Reader Takeaway: Consolidated loss of ₹77.56 Cr vs standalone profit; short-term borrowings surge.

What just happened

Heranba Industries announced its financial results for the fiscal year 2025-26. The company recorded a consolidated net loss of ₹77.56 crore. In contrast, its standalone operations remained profitable, reporting a net profit after tax of ₹50.87 crore for FY26. This is a slight decrease from the standalone profit of ₹53.99 crore in FY25.

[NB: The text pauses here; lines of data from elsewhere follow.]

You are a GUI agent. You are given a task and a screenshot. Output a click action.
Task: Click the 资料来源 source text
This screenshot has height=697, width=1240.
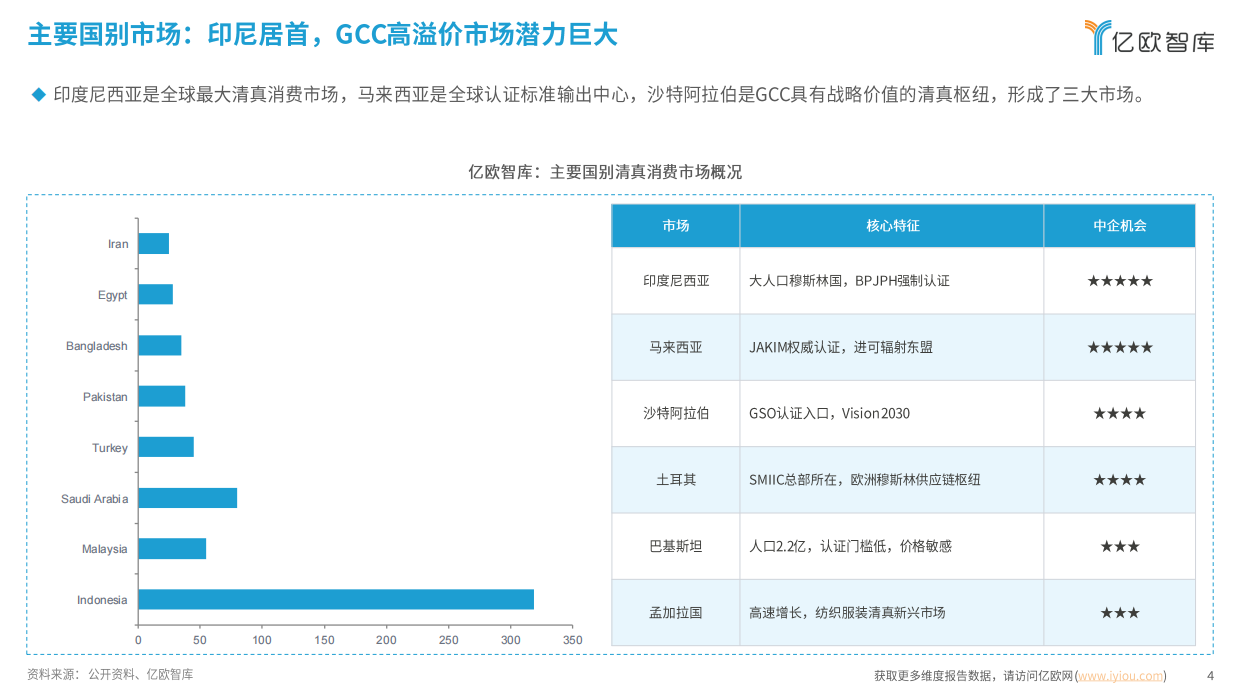(x=110, y=675)
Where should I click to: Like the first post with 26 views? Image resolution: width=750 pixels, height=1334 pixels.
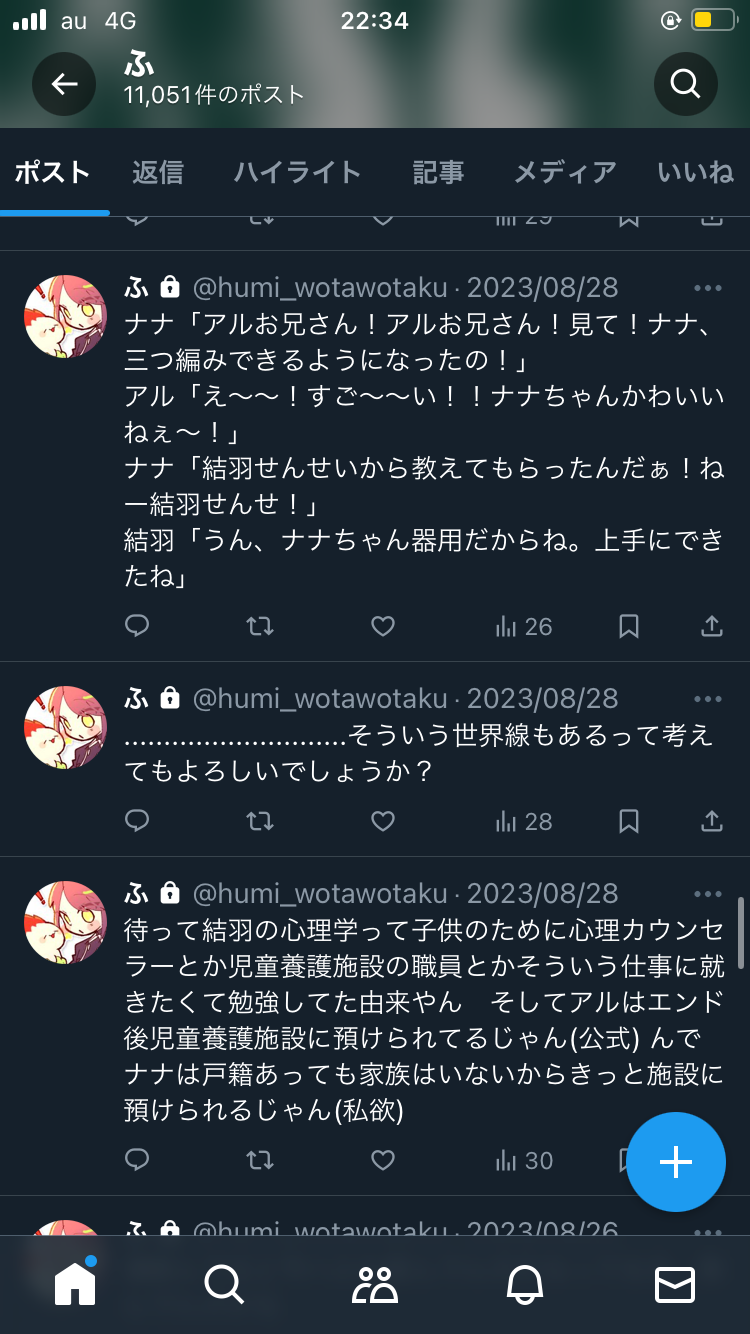(x=383, y=626)
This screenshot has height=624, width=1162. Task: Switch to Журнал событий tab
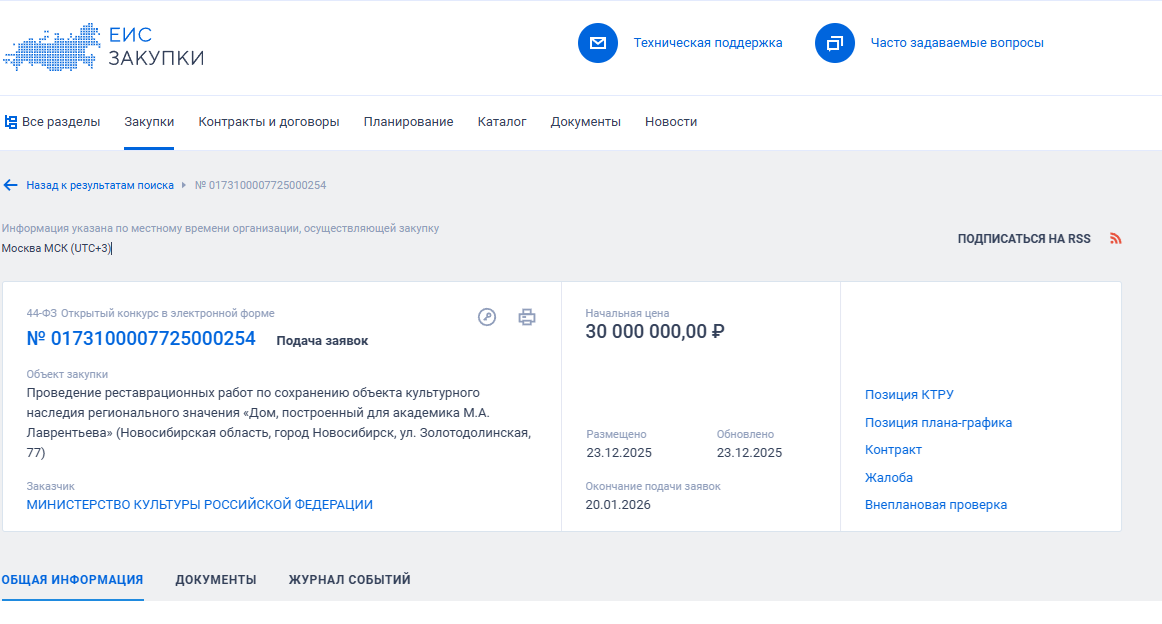coord(349,580)
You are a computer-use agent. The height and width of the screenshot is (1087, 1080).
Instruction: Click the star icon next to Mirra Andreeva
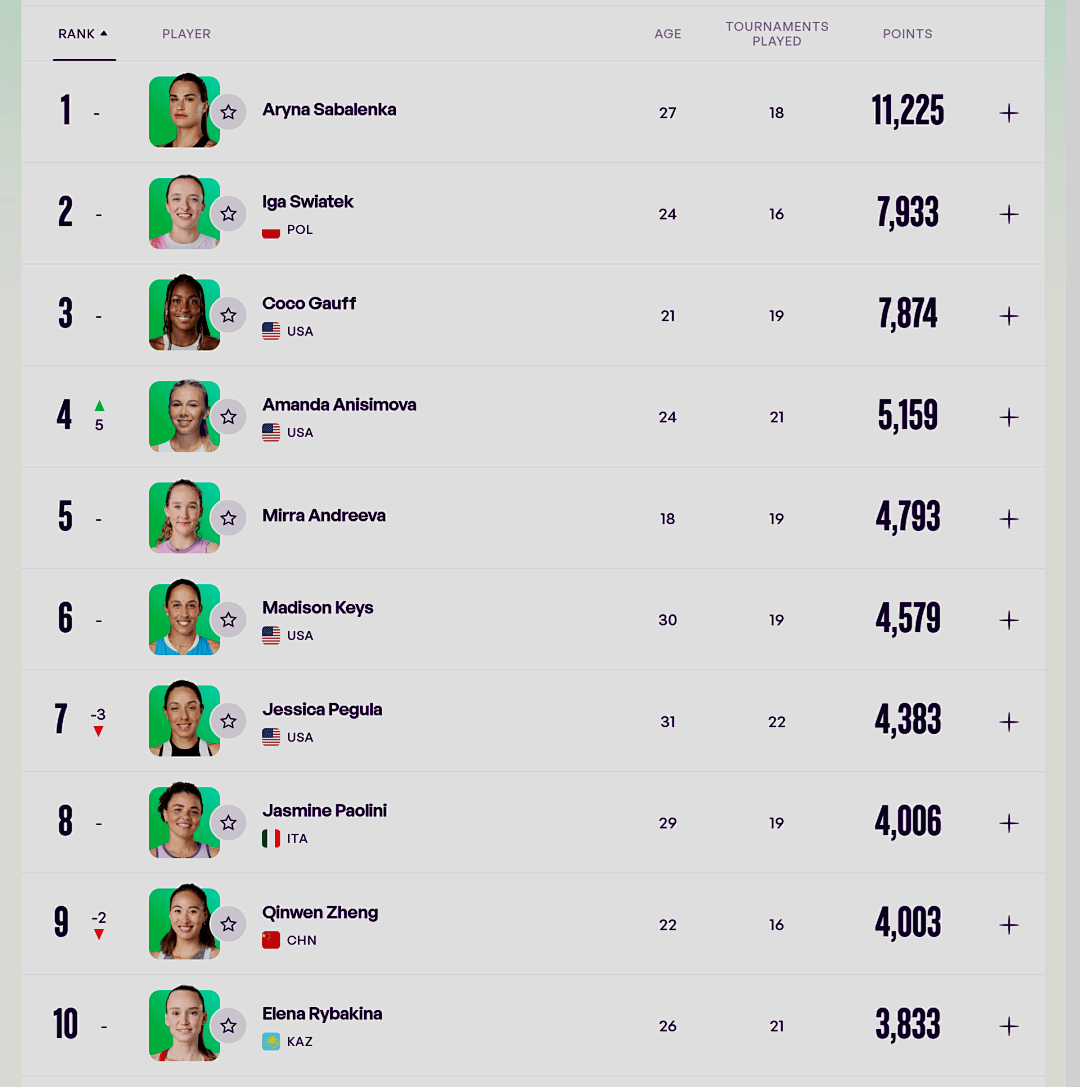click(228, 518)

Consolidated revenue from operations grew to ₹1,594.99 crore in FY26, up from ₹1,409.73 crore in FY25. Standalone revenue also saw an increase, reaching ₹1,755.55 crore in FY26 compared to ₹1,495.90 crore in FY25.

Why this matters

The divergence between consolidated and standalone performance is a key concern for investors. While the core business (standalone) is generating profit, the consolidated entity, which includes subsidiaries or other group entities, is incurring losses. This could indicate issues with inter-company transactions, debt servicing at the group level, or underperforming subsidiaries. The significant increase in standalone short-term borrowings to ₹458.05 crore from ₹230.46 crore in FY25 also raises concerns about the company's leverage and debt management.

The backstory

Heranba Industries is a crop protection chemical manufacturer. In recent years, the agrochemical sector has faced volatility due to factors like monsoon dependency, global supply chain issues, and fluctuating raw material prices. The company's performance is often linked to agricultural cycles and demand for its products both domestically and internationally.

What changes now

Investors will be closely watching Heranba's strategy to address the consolidated losses and manage its increased debt levels. The board has not recommended any dividend for FY26, which may impact shareholders seeking regular income. The company has re-appointed M/s. Tapan Gaitonde & Co. as the Cost Auditor for FY 2026-27, indicating continuity in its accounting practices.

Risks to watch

The primary risk highlighted is the consolidated net loss, signaling potential financial strain at the group level. The substantial rise in short-term borrowings is another significant risk, potentially increasing financial costs and reducing flexibility. Investors need to monitor the company's debt-to-equity ratio and its ability to service its debt obligations.

Peer comparison

(Peer comparison data is not available in the filing.)

Context metrics

  • Consolidated Revenue FY26: ₹1,594.99 crore (up from ₹1,409.73 crore in FY25)
  • Consolidated Net Loss FY26: ₹77.56 crore (vs. profit of ₹2.25 crore in FY25)
  • Standalone Revenue FY26: ₹1,755.55 crore (up from ₹1,495.90 crore in FY25)
  • Standalone Profit After Tax FY26: ₹50.87 crore (down from ₹53.99 crore in FY25)
  • Standalone Short-Term Borrowings FY26: ₹458.05 crore (up from ₹230.46 crore in FY25)

What to track next

Investors should monitor future quarterly results to see if Heranba Industries can turn around its consolidated performance and reduce its debt levels. The company's management commentary on strategies to improve profitability and manage borrowings will be crucial.